Stored items
──────
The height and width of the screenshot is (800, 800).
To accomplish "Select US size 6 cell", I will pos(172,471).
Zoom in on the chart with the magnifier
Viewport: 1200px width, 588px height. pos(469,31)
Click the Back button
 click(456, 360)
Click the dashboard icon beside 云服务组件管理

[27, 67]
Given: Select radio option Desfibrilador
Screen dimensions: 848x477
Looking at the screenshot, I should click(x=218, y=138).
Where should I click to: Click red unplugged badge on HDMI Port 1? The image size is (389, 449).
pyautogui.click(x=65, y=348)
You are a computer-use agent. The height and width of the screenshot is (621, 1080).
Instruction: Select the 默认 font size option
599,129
──────
[What is being asked]:
Return the data in full, with each line kept exactly as it is.

[Solution to this exercise]:
The height and width of the screenshot is (800, 800).
To accomplish "Select US size 6 cell", I will pos(172,471).
Zoom in on the chart with the magnifier
Viewport: 1200px width, 588px height. pos(469,31)
Click the Back button
 click(456, 360)
Click the dashboard icon beside 云服务组件管理

[27, 67]
Given: Select radio option Desfibrilador
Screen dimensions: 848x477
Looking at the screenshot, I should click(x=218, y=138).
Where should I click to: Click red unplugged badge on HDMI Port 1? The image size is (389, 449).
pyautogui.click(x=65, y=348)
You are a computer-use agent. The height and width of the screenshot is (621, 1080).
Instruction: Select the 默认 font size option
599,129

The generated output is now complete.